* **Written request**
Format everything from the start of the records down to the line containing "point(210,49)", inclusive, as a JSON list of strings with one string per line and blank lines omitted. Leave the pictures out of the answer.

* BEGIN Data extract *

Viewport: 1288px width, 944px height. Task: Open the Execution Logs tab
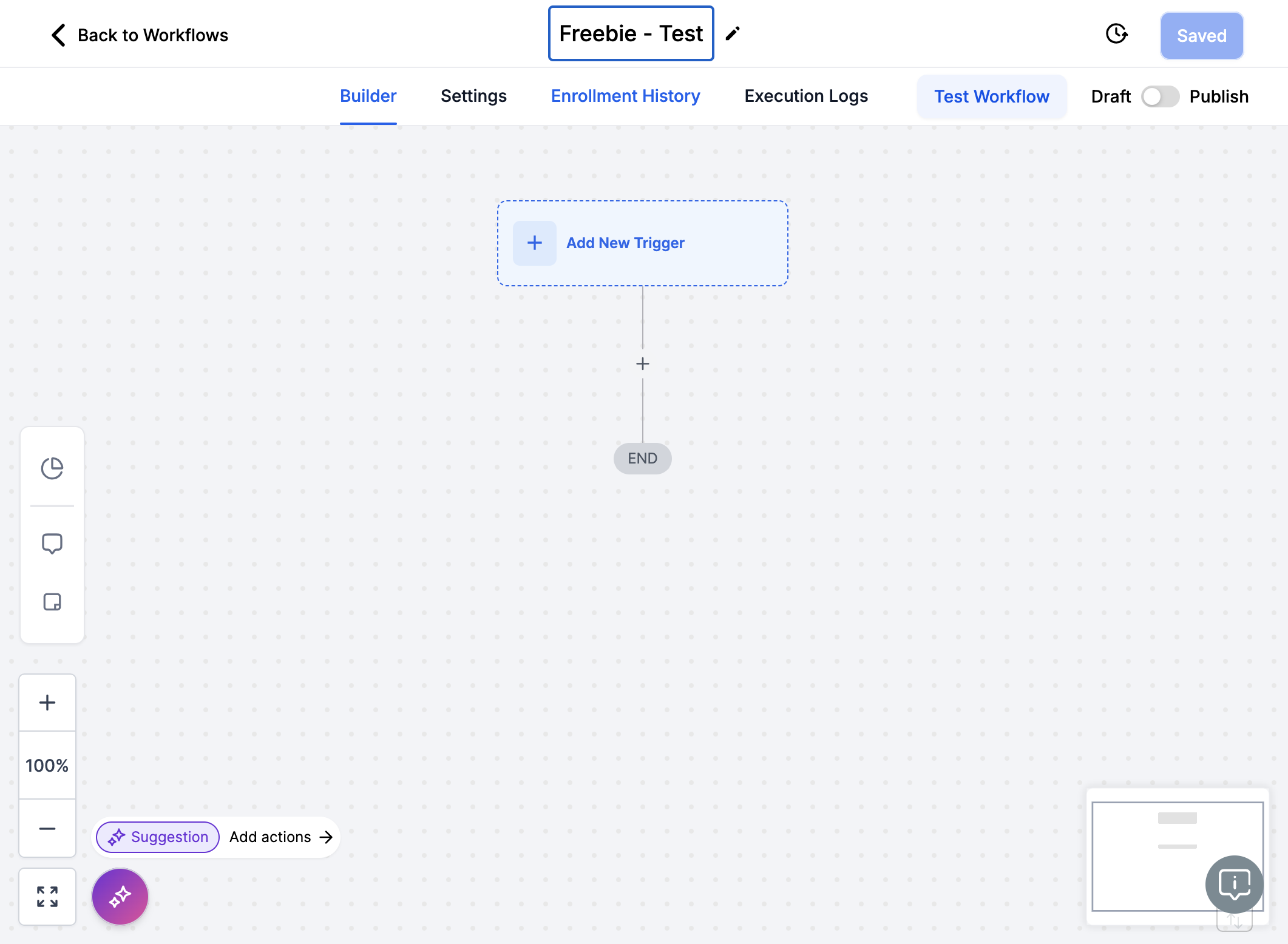[x=806, y=96]
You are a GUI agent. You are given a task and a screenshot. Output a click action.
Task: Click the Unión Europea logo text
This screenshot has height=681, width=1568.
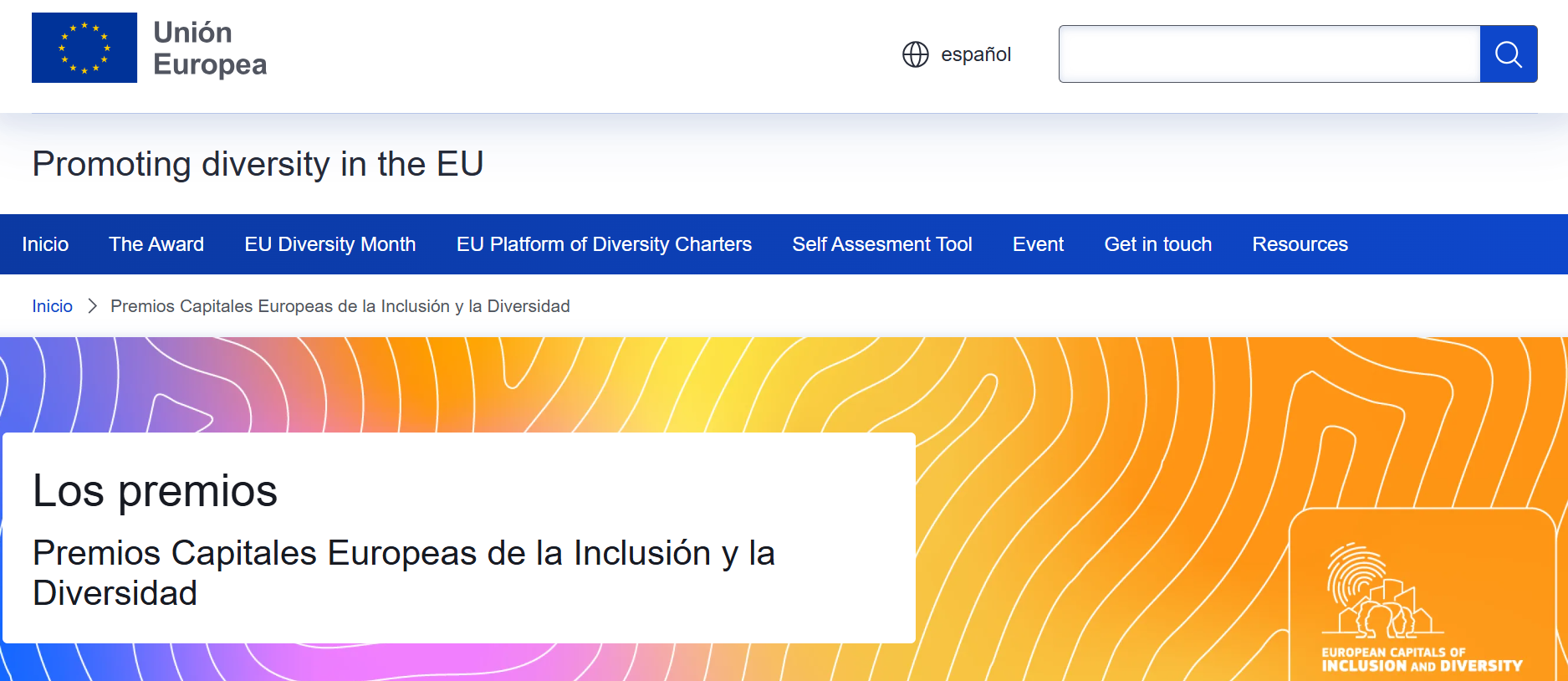point(210,49)
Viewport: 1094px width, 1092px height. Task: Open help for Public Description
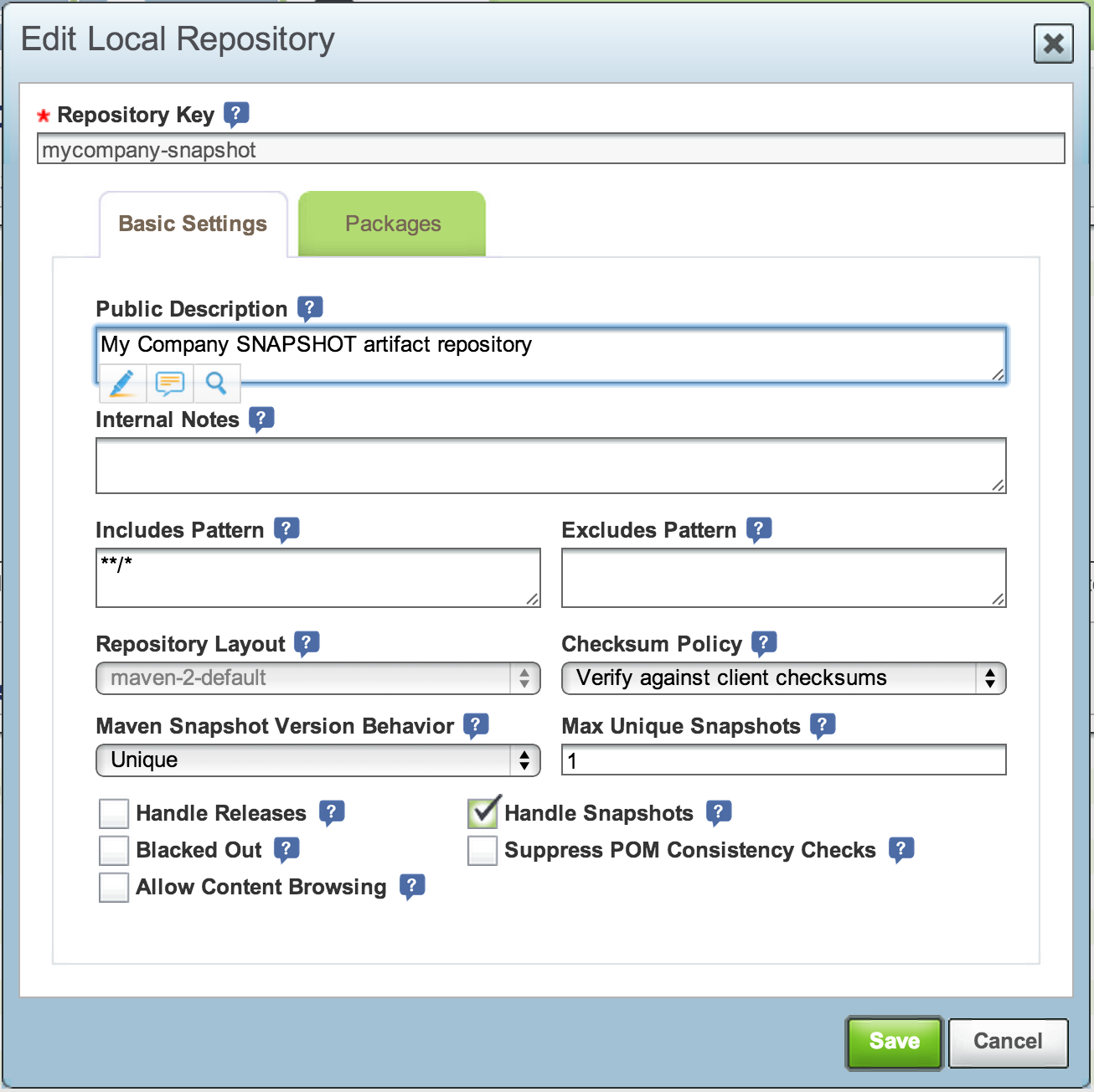(310, 308)
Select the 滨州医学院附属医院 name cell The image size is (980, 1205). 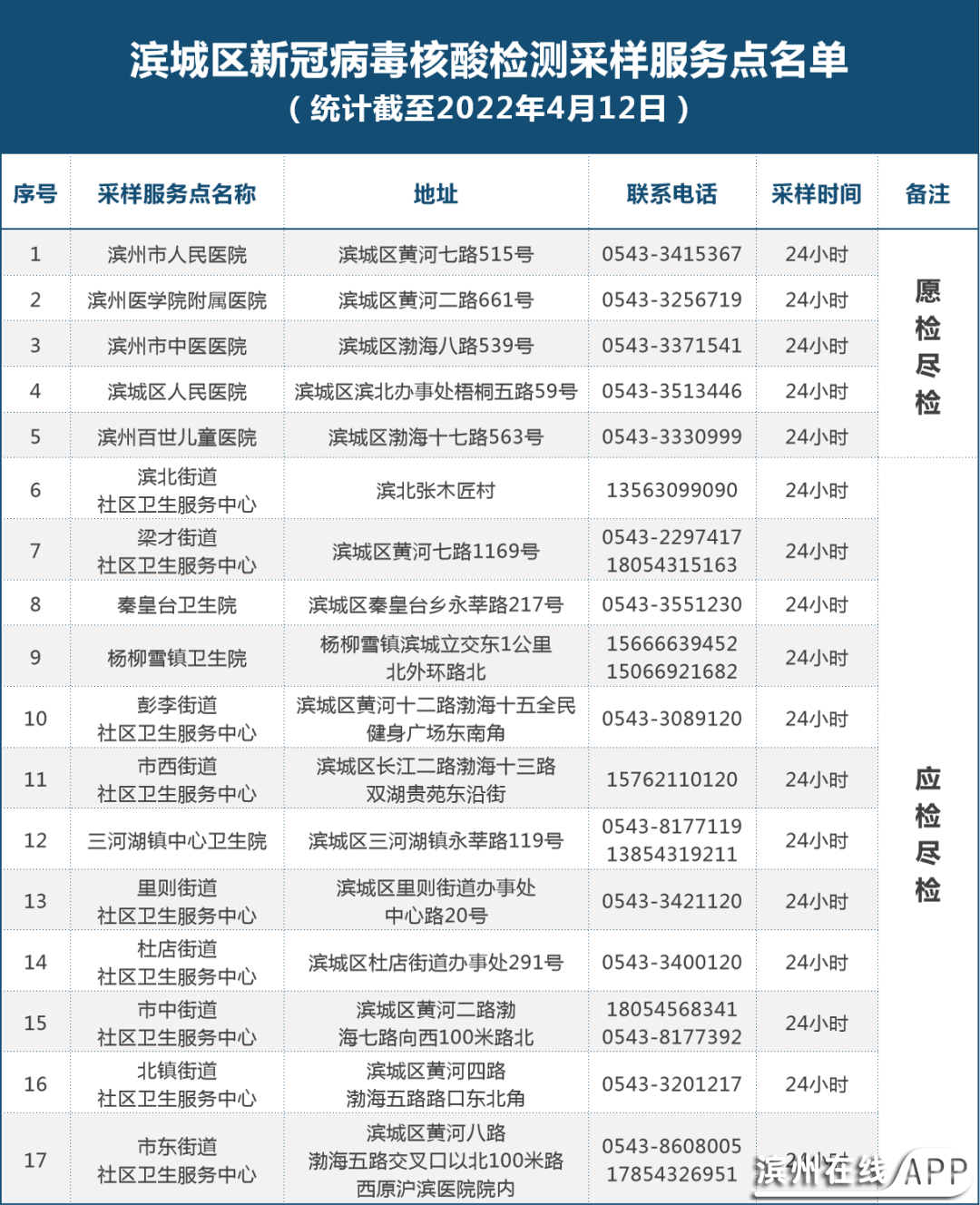pyautogui.click(x=177, y=300)
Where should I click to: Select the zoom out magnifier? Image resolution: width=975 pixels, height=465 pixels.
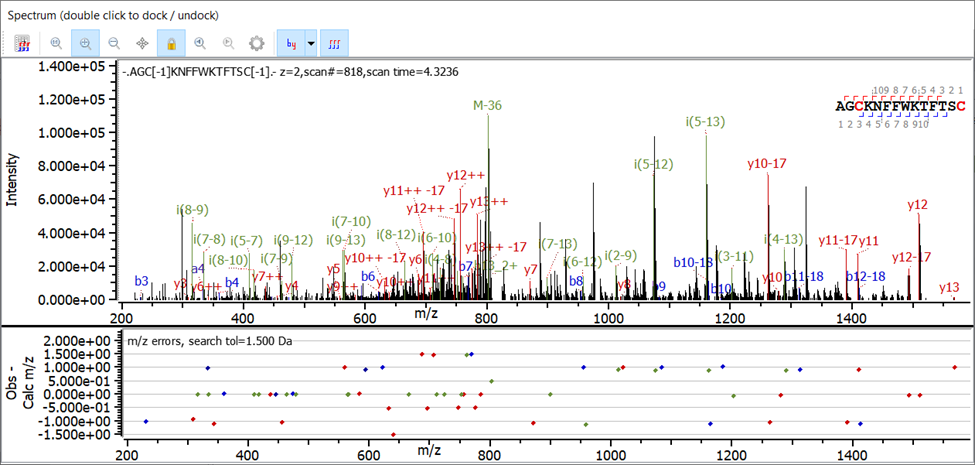tap(114, 44)
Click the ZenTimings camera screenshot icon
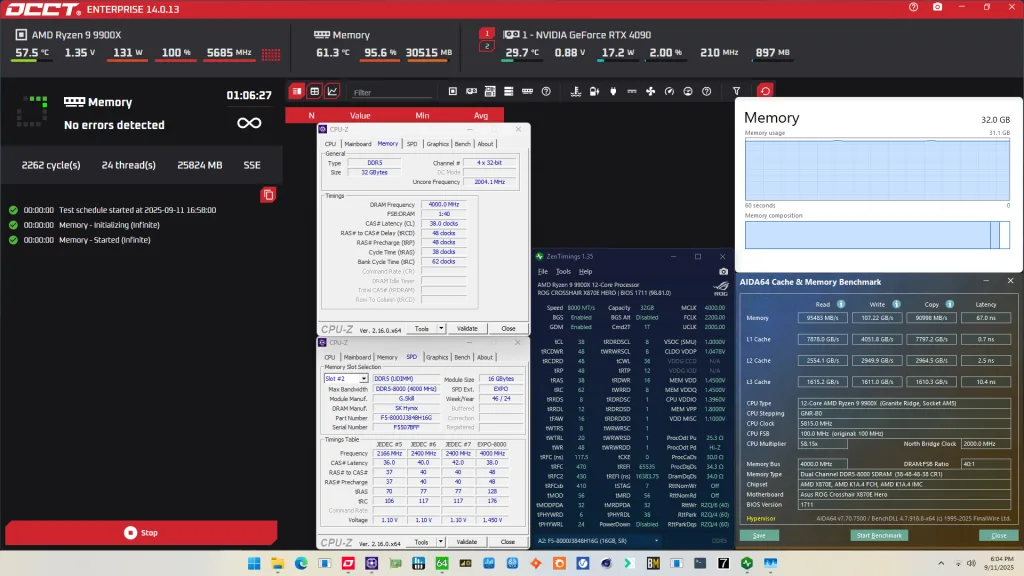 tap(724, 271)
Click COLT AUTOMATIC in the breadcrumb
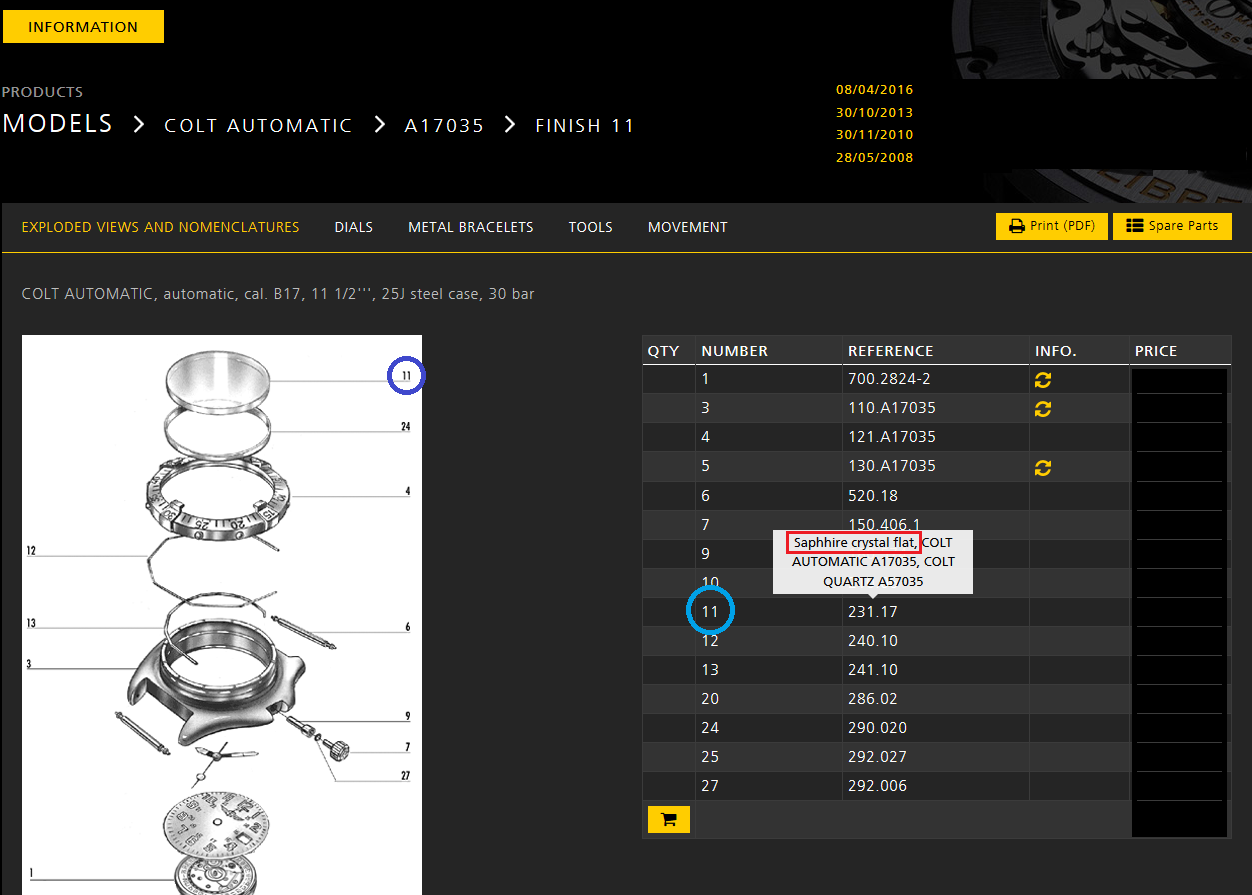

* END Data extract *

* **Solved problem**
[
  "Viewport: 1288px width, 944px height. Task: Open the Execution Logs tab",
  "[x=806, y=96]",
  "You are a GUI agent. You are given a task and a screenshot. Output a click action.",
  "Task: Click the Unión Europea logo text",
  "This screenshot has height=681, width=1568.",
  "point(210,49)"
]